In the next section, we’ll focus on the critical role of the startup’s founder and team, whose dedication and vision can often be the deciding factor between a startup’s success and failure.

Section IV: The Founder’s Role and Startup Team

Assessing Leadership and Team Dynamics

The founder and the team are the heart of a startup. Investors must evaluate the founder’s credentials and their passion, resilience, and commitment to the venture. The ‘never give up’ mindset is a key indicator of potential success, as many startups face numerous challenges and pivot points on their journey​.

Key Considerations for Team Evaluation

  • Experience and Expertise: Does the team have relevant industry experience and a clear understanding of the market they are entering?
  • Adaptability: How has the team responded to setbacks or pivots? Can they navigate the uncertainties inherent in the startup world?
  • Chemistry and Commitment: Is there a strong dynamic within the team? Do they exhibit a unified vision and a relentless drive to succeed?

The “Employee Question” to Assess a Founder or Team

There is one question I ask myself when assessing a team, which helps to boil down all the key components of whether a startup founder or team will be successful and effective leaders. The question is:

Would I want to work for this founder and with this team?

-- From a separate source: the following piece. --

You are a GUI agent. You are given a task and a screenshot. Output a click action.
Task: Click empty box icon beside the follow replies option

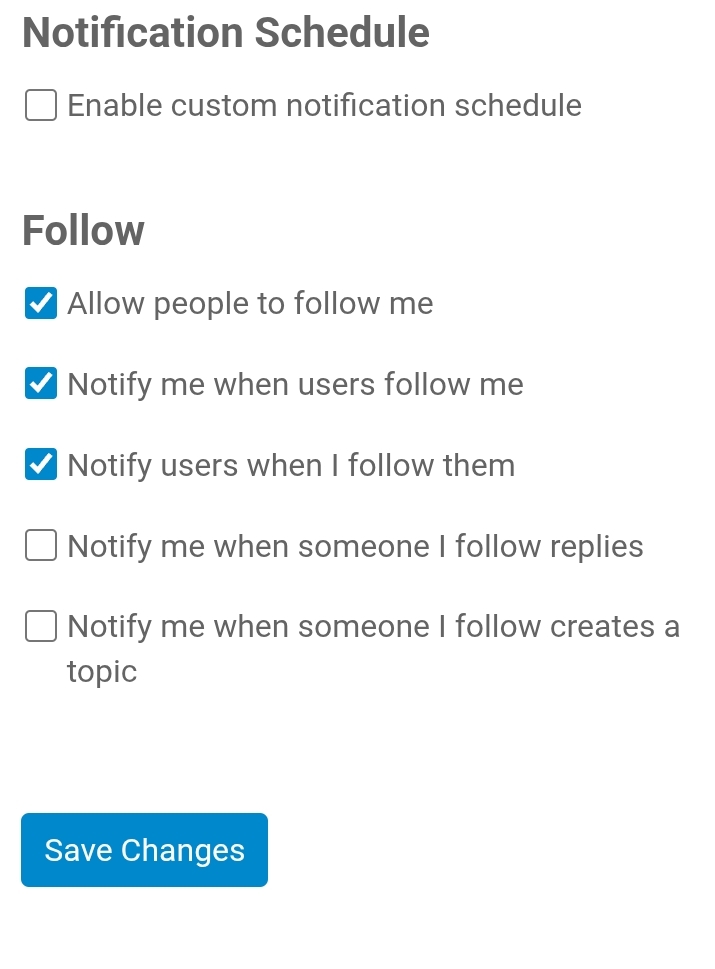click(41, 546)
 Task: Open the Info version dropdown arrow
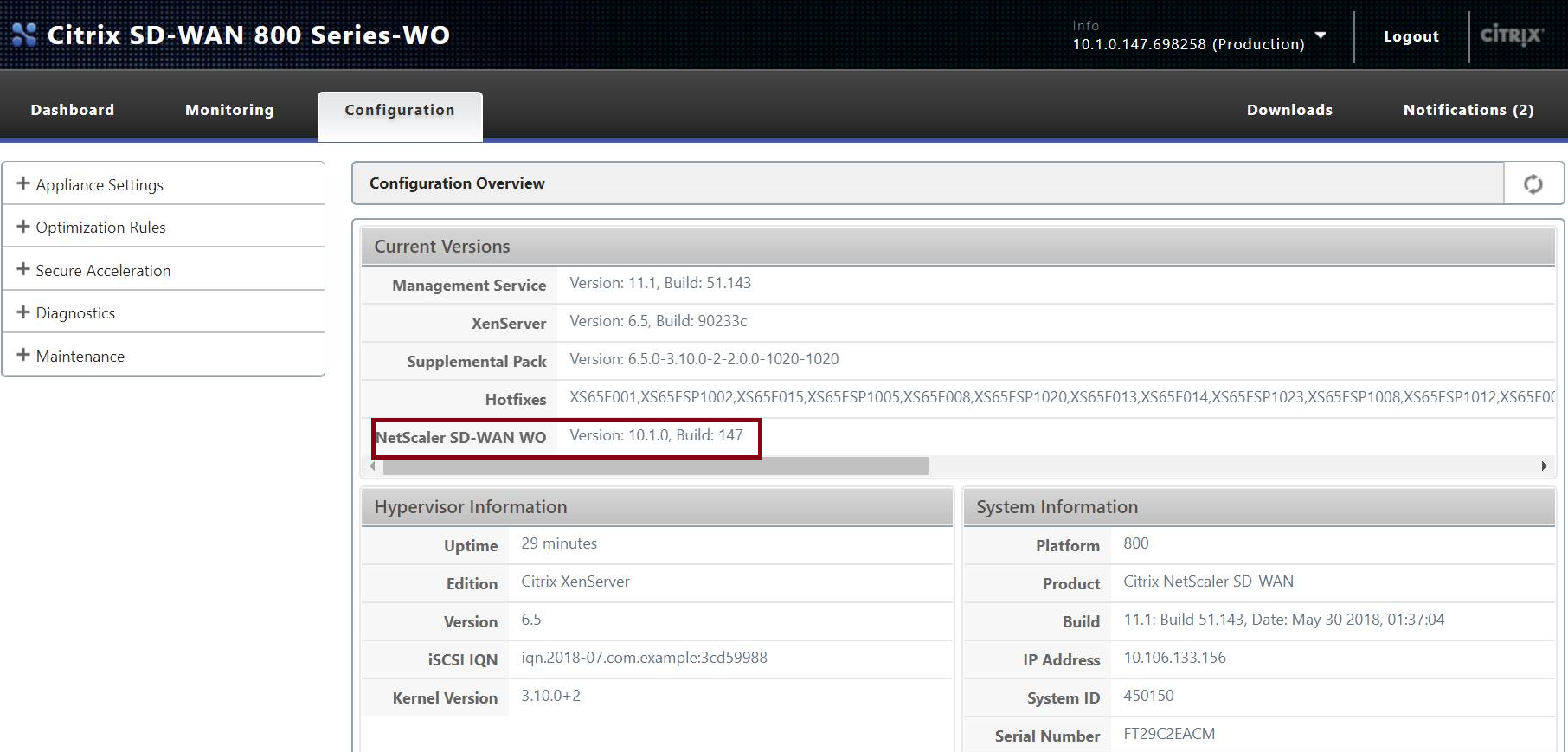1321,35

Granted, not every successful startup will be perfect from the start. However, many famous angel investors and venture capitalists believe that especially the first few hires are crucial to establishing the culture that the company will embody. And it’s no secret that hustlers and top talent will attract other top performers. So having A-players on the founding team is crucial.

Conclusion: Harnessing Due Diligence for Investment Success

In crowdfund investing, due diligence is not a mere formality—it’s an essential discipline that can significantly impact the success of your investment portfolio. By thoroughly understanding the importance of due diligence, applying the 5 Ts framework, taking practical steps, and evaluating the startup team, you equip yourself with a powerful approach to selecting promising startups.

Embrace due diligence as a continuous learning process that evolves with each investment. Utilize the tools and resources, and never underestimate the power of a committed founder and a cohesive team. Here at KingsCrowd, we stand ready to assist you in this exciting journey of discovery and investment.